May 17, 2012
Softball Team Excluded Due to Pastor's Bisexuality
Jason St. Amand READ TIME: 2 MIN.
ST. LOUIS (AP) - The new pastor at St. John United Church of Christ in the eastern Missouri town of St. Clair doesn't play softball, but members of his church do. Or at least they did until their pastor's sexuality prompted a boycott within their church league.
The Rev. James Semmelroth Darnell is bisexual. When pastors at three of the churches in the league found out, they decided their teams wouldn't take the field against the team from Darnell's church, saying the pastor's lifestyle goes against their Christian beliefs.
St. John players decided to quit the six-team league rather than ruin things for everyone else.
"It certainly is very upsetting, especially in 2012, that this is an issue," Darnell said Wednesday. "It's very disappointing but quite frankly not too surprising given the nature of this community - it's a pretty conservative area."

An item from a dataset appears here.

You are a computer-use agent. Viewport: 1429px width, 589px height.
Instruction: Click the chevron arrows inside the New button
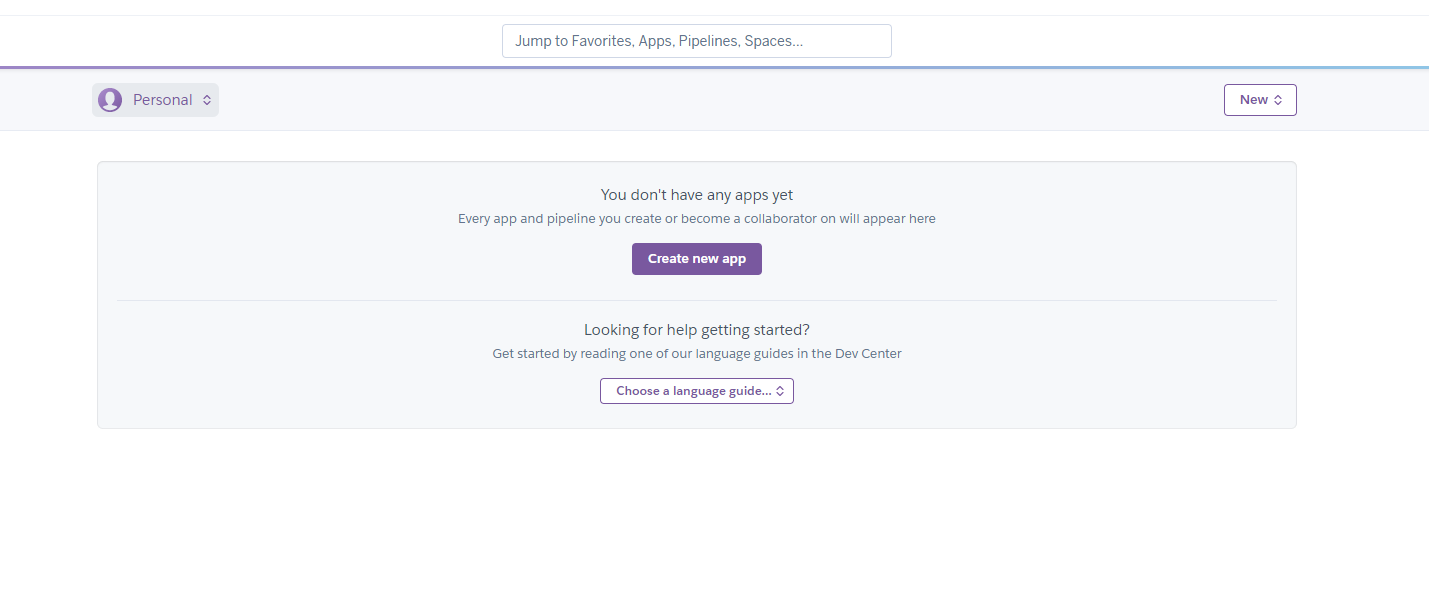(1278, 100)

The dust-up in St. Clair is emblematic of an issue that is increasingly on the front-burner following President Barack Obama's announcement earlier this month that he supports gay marriage. In Bible Belt states like Missouri, the issue is far from resolved.
St. Clair is a rural community of 5,000 residents, about 45 miles southwest of St. Louis. Darnell, 27, was hired in October to lead the 130-member church, his first job out of seminary.
Darnell is a member of the local ministerial alliance and said other pastors in the alliance are aware he is bisexual. Just as the softball season was about to begin, league commissioner Johnny Dover, who is pastor of Friendship Baptist Church, called St. John's coach, who confirmed Darnell's bisexuality.
Dover, the Rev. Wyatt Otten of Liberty Baptist Church and the Rev. Ben Kingston of Bethel Baptist in nearby Lonedell decided they wouldn't participate in games against St. John. They informed the church earlier this month, just before the softball season began.
"We are not against people," Kingston said. "We are against sin. That's what we stand against.
"As a church and a pastor and a Christian, I believe that lifestyle is outside the boundaries of what God allows," Kingston said.
Dover declined comment. There was no answer at Otten's church.
Darnell said he has reached out to Church of Christ congregations and other sympathetic churches in the area about forming their own softball league, or at least playing in a tournament.
"The reason I've been willing to go public with this is it needs to go challenged," Darnell said. "Otherwise folks think it's all right to do this sort of thing and get away with this sort of exclusion."